*Work to complete*
A. Please rewrite the comment in the spreadsheet validation thread below that begins "resource.url is missing" as a short bulleted list that keeps its main facts.
B. Continue the spreadsheet validation thread below from its last comment.

*Page extract*
URL for this example to be replaced with specific resource data (zip to be hosted in GH docs/_datasamples or similar). The full dataset includes a range of years; this specific subset is for year 2020, for Thailand extent. I could also publish on DDH, but not immediatly (need to wait project completion).
rdls_hzd-AQD.xlsx: event_set id = "2" has no hazards but this is required in the schema. I think what's happen is some confusion with the identifiers in the spreadsheet. In 'hazard_event_sets_hazards' there are 2 hazard objects both linked to event_set 1. But the events in event_set 1 only match the first of these event_set.hazards. BUT the hazards in 'hazard_event_sets_events' for 'event_sets/0/id' 2 don't match the second of the event_set.hazards, with the difference in the hazard.type, in 'hazard_event_sets_hazards' for the second hazard the .type = "flood" but in 'hazard_event_sets_events' the .type = "coastal_flood". @matamadio is the second of the event_set hazards supposed to be linked to the second event_set?
Commenting in the excel file
gazetteerEntries.id should be the actual code from the scheme, so in this case it should be 'TH' as this is the ISO 31-66-2 code for Thailand. So I've moved this from .description and replaced .description with "Thailand'.
Thanks, this needs to be explained in description. Please note this (and other country examples) uses ISO3166-1-alpha2: first level unit (country), 2 letters code.
resource.url is missing. This has been discussed previously (https://github.com/GFDRR/rdls-spreadsheet-template/issues/3#issuecomment-1682027617) so to make the validation pass I've added some dummy url's as this is a commercial product so it's not going to be possible to provide a proper url to the actual data.
Else the url could point to the exising datacatalog page (from where resource can be requested).
events in event_set 1 are missing hazard.type and hazard_process so I've just copied them in from the event_set.hazard values. And done for the same for the other 2 event_sets and given them all local ids no license so I just put in 'commercial' so that it'll pass validation (and this is essentially correct)
Sorry - they are all hazard type: flood; 1 and 2 process is fluvial flood, while 3 is pluvial flood.

*Source excerpt*
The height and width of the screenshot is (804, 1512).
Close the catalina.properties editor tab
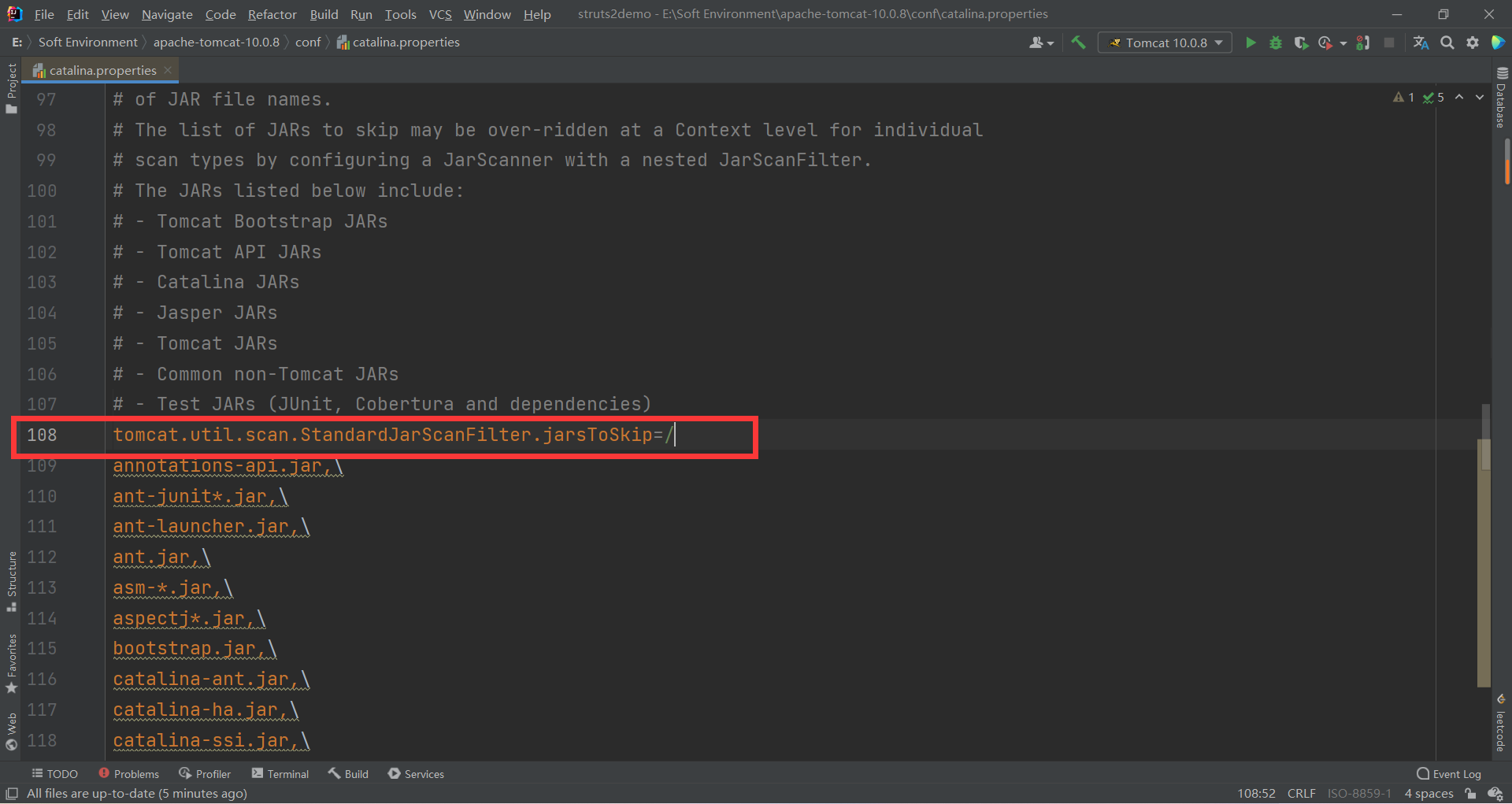[168, 70]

*Response list*
A.
- The resource.url field is missing.
- This was discussed earlier (https://github.com/GFDRR/rdls-spreadsheet-template/issues/3#issuecomment-1682027617).
- Dummy URLs were added so that validation passes.
- The data is a commercial product, so a proper URL to the actual data can't be provided.

B.
missing required from vulnerability, .taxonomy and .spatial.scale - used 'global' for the latter. I had a quick skim through the methodology report for the resource and I couldn't work out what, if any, taxonomy they'd used for classifying the assets so I put it in as 'internal', @matamadio let me know if you know of the actual taxonomy used.
I would put taxonomy as optional here. Originally these were based on Corine Land Cover classes (CLC), but in the end they use their own general taxonomy for splitting curve types. So "internal" is ok.
rdls_exp-GHS_docsample.xlsx
* @duncandewhurst I think there must be a mistake in the template as `links.rel` is prepopulating with 'describedby' and not 'describedBy'
'describedby' is correct. It is an IANA link relation type, which are all lowercase.
'describedby' is correct. It is an IANA link relation type, which are all lowercase.
ah, okay, this is getting reported as an error in every JSON conversion
Else the url could point to the exising datacatalog page (from where resource can be requested).
this link for me just goes to a world bank login page (which I obviously can't login to) so I don't think it's an appropriate link to use as it doesn't show anything of the actual data. I think at the moment as these are just examples using a dummy url is the better option.
'describedby' is correct. It is an IANA link relation type, which are all lowercase.
ah, okay, this is getting reported as an error in every JSON conversion
Please can you share the data and command(s) that you're using in a new issue? I converted and tested rdls_hzd-AQD.xlsx
using the commands in https://github.com/GFDRR/rdls-spreadsheet-template/issues/4 and there were no validation errors.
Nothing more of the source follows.